Extended Data Fig. 1 Further description of SWR statistics and propagation in vivo.

a, The amplitude and frequency of sharp waves vary as the animal transitions between slow-wave and REM sleep. Top, illustrative LFP trace (<150 Hz) showing a decrease in sharp-wave amplitude and frequency around the slow-wave–REM transition point. Open circles indicate detected sharp waves3 (see Methods). Data in ad are from the same animal and a single night, and correspond to the recording in Fig. 1 (anterior recording site, red). Statistics are based on n = 11,123 sharp waves. b, Distribution of sharp-wave width (measured at half peak amplitude) and peak amplitude from the animal in a and Fig. 1. Pr, probability. c, Average sharp-wave trace ± 1 s.d. (grey) calculated over n = 11,123 sharp waves. d, Inter-event interval (IEI) for sharp waves recorded during slow-wave sleep. The y axis (probability) is on a logarithmic scale. e, f, Summary of data recorded over five nights from two animals. Each circle represents the mean of one night; black line shows the median. e, Mean inter-event intervals during slow-wave sleep. f, Mean sharp-wave width and amplitude (n = 8,055–13,494 sharp waves per night). g, Delay distributions of sharp waves in anterior (or posterior) DVR, triggered on simultaneously recorded posterior (or anterior) DVR. Sharp waves from three nights (animal 1; n = 24,501 sharp waves) and two nights (animal 2; n = 13,070 sharp waves). h, Locations of simultaneous recording sites in the aDVR (circles). Left, schematic of recording configuration. Middle and right, confocal images highlighting the recording sites, as identified by electrolytic lesions and DiI dye that was applied to the back of the silicon probes. Post hoc staining with an antibody against hippocalcin was used to determine the borders of the claustrum (see Fig. 3).

Extended Data Fig. 2 Comparison of SWR statistics across preparations and recording conditions.

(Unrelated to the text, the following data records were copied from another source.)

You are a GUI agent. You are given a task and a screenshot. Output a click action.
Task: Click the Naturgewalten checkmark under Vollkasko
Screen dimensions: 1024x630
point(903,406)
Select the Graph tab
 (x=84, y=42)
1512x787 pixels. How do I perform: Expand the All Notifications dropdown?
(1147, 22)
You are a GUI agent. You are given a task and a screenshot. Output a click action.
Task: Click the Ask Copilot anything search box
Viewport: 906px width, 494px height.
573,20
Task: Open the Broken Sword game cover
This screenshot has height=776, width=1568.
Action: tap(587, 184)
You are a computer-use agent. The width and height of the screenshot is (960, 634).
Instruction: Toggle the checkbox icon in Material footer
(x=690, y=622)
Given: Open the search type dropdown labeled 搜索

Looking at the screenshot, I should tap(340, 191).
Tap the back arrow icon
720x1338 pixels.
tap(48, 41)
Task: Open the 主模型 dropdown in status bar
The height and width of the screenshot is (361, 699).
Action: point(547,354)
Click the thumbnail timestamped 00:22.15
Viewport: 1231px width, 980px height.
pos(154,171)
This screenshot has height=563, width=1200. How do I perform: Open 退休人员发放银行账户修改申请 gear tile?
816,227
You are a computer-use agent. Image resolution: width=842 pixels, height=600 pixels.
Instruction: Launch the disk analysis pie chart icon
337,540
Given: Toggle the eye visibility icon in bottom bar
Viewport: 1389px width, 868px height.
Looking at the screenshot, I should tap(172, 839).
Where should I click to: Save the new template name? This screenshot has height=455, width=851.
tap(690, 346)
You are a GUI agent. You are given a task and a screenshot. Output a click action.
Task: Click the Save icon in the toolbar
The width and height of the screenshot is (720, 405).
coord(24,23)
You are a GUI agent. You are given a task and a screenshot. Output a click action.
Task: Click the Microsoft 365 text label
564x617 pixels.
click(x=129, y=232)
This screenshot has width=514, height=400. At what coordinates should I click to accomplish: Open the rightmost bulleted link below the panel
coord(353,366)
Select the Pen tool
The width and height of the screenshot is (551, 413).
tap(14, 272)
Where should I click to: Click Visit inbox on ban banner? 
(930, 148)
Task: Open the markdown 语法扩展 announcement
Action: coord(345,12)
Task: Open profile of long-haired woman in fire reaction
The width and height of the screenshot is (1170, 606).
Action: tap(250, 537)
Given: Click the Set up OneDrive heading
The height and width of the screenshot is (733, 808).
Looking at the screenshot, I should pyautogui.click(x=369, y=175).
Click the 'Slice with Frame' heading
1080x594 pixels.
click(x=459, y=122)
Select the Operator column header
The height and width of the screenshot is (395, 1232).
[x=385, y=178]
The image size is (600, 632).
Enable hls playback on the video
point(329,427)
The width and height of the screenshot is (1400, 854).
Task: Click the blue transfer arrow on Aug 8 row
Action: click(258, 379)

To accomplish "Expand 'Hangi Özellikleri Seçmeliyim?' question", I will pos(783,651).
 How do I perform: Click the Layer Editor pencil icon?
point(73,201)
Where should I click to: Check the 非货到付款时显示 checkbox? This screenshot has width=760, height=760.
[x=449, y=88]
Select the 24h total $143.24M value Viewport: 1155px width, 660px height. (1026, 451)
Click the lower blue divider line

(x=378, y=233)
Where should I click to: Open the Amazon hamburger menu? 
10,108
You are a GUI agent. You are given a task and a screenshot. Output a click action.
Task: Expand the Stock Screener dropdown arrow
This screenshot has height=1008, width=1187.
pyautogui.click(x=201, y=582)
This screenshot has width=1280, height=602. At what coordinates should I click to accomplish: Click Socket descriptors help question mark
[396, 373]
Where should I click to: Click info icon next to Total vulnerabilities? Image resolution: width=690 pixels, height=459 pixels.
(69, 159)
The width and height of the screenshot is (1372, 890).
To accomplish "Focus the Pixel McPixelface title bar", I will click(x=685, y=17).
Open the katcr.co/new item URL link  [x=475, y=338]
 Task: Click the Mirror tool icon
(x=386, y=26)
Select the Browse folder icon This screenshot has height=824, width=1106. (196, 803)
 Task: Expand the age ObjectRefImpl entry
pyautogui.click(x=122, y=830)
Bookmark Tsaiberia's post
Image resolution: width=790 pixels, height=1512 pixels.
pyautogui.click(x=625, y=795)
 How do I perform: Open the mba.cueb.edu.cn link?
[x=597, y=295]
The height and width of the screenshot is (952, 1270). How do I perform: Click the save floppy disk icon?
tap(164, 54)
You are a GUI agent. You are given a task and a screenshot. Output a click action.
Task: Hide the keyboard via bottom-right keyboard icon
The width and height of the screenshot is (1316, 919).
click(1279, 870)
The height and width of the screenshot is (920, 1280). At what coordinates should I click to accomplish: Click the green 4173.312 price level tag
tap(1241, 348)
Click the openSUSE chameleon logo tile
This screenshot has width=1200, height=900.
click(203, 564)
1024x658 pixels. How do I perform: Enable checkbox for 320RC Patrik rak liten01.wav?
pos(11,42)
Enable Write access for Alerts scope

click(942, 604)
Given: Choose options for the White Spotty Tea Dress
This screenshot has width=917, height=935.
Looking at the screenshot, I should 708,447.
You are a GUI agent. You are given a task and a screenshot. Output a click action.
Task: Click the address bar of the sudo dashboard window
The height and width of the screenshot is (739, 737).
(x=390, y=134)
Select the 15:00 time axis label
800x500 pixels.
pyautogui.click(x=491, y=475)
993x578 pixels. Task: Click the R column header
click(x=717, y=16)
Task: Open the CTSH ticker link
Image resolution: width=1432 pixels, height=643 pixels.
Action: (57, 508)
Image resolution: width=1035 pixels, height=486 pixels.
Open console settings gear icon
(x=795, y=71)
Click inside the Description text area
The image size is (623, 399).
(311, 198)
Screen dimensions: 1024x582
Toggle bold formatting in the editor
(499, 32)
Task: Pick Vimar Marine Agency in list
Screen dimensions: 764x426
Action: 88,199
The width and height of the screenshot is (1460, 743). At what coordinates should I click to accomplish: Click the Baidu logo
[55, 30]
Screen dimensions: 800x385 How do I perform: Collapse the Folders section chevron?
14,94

a, Slice preparation (see Methods) for field-potential recordings. b, Spontaneous sharp waves (LFP; <150 Hz) and corresponding ripples (high-pass (HP) band; 70–150 Hz) in the amDVR. Insets: top left, magnification of the SWR marked with a dotted box; top right, 350 ripples; high-pass signal intensity (HPI) >70 Hz aligned on trough of sharp wave (overlaid as average). c, Distribution of amplitude (x) and width (y, full width at half maximum) of SWR events in a representative DVR slice. d, Distribution of SWR amplitude and width (as in c) in a representative ex vivo preparation. e, Ratio of amplitude (μV) to width (ms); n = 5 sleep epochs from 3 animals (in vivo; blue), 4 ex vivo brains (red) and 12 slices (green). Lines show the mean. f, Autocorrelation function of sharp-wave times, showing that the characteristic rhythmic modulation of sharp-wave generation (which is due to the alternation of slow-wave sleep and REM sleep with a 2–3 min period) in sleeping animals is absent from both ex vivo brain preparations and slice preparations (n = 5 sleep epochs from 3 animals (in vivo), 4 ex vivo brains and 12 slices). g, Whole-cell patch-clamp recording (in current-clamp mode) of a DVR neuron (Vm), together with LFP recording in a neighbouring region (V (LFP)) with a glass micropipette. Note the simultaneous depolarization of the neuron and SWRs, and moderate neuronal depolarization that gives rise to occasional firing (three action potentials here). The experiment was repeated with 12 neurons. h, Whole-cell patch-clamp recording of an amDVR neuron in voltage-clamp mode, held at depolarized (blue) and hyperpolarized (red) holding potentials (Vh). Note the volleys of excitatory (red) and inhibitory (blue) currents at each SWR (LFP), and the near absence of synaptic input in between. i, Spike times of a patched amDVR neuron in relation to sharp waves. Note the locking to the sharp-wave trough (t = 0), and the absence of firing otherwise (n = 2 amDVR neurons). j, Mean excitatory (ge) and inhibitory (gi) conductances (n = 20 and 21 events, respectively). The black and grey lines show averaged sharp waves recorded with inhibitory and excitatory conductances, respectively. Traces are aligned on the sharp-wave trough.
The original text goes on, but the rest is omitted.